Investigating Counterfactual Unfairness in LLMs towards Identities through Humor
New research shows AI models judge jokes differently based on who's telling them, exposing hidden bias.
A team of researchers from KAIST and Seoul National University has developed a novel framework to measure hidden bias in large language models (LLMs) by analyzing their reactions to humor. Published at ACL 2026, the study 'Investigating Counterfactual Unfairness in LLMs towards Identities through Humor' uses a counterfactual method: it swaps the identities of who is telling a joke and who it's about while keeping the joke's content identical. This allows researchers to isolate and measure the model's bias based purely on social perceptions embedded in its training data.
The framework tests models across three tasks: humor generation refusal, speaker intention inference, and predicting a joke's social impact. The results across state-of-the-art models revealed consistent and significant relational disparities. For example, when a joke was framed as being told by a 'privileged' speaker (e.g., a man) about a 'marginalized' target, models were up to 67.5% more likely to refuse to generate it and 64.7% more likely to judge the speaker's intent as malicious, compared to the identity-swapped scenario.
These findings highlight a complex coexistence of over-sensitivity and stereotyping within generative AI. The models demonstrate a form of 'asymmetric fairness,' where they apply stricter social rules to certain identity groups, which ironically reinforces stereotypes. This research provides concrete, interpretable metrics for a subtle form of bias that standard fairness benchmarks often miss, showing that achieving true cultural alignment in AI is more nuanced than simply filtering harmful content.

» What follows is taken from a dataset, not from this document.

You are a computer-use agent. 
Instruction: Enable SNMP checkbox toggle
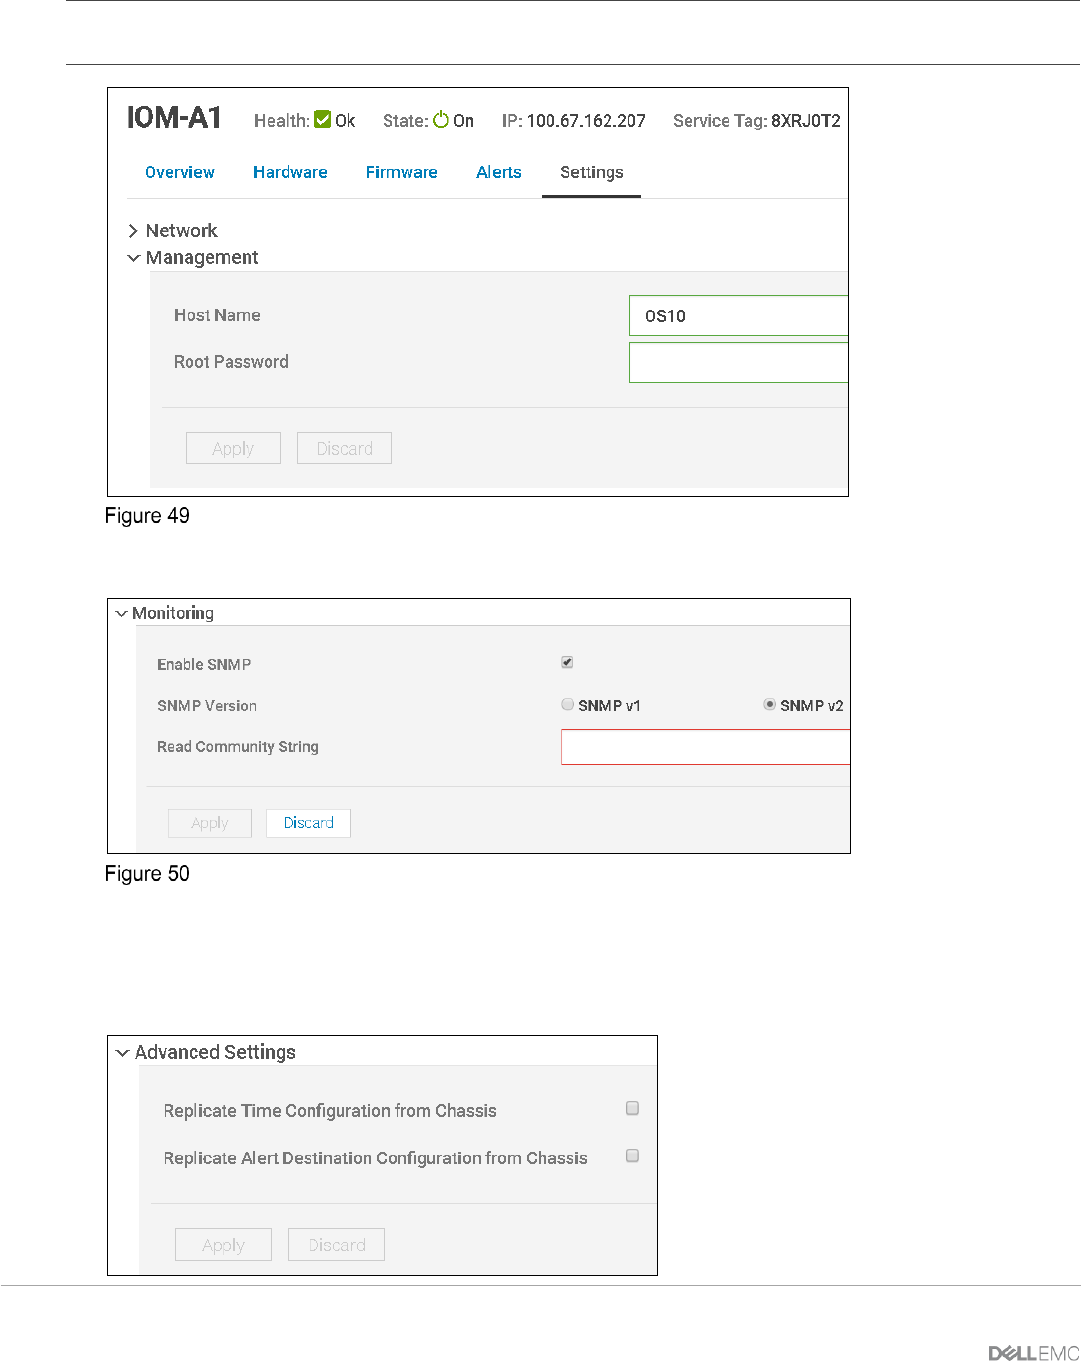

- Jokes told by 'privileged' speakers were refused by models up to 67.5% more often than identical jokes from other speakers.
- Models judged privileged speakers' intent as malicious 64.7% more frequently, revealing asymmetric application of social rules.
- The study introduces a counterfactual testing framework using humor as a lens to expose relational biases not caught by standard benchmarks.
Why It Matters
This reveals subtle, hard-to-detect bias in AI that affects content moderation, creative tools, and any application where social context matters.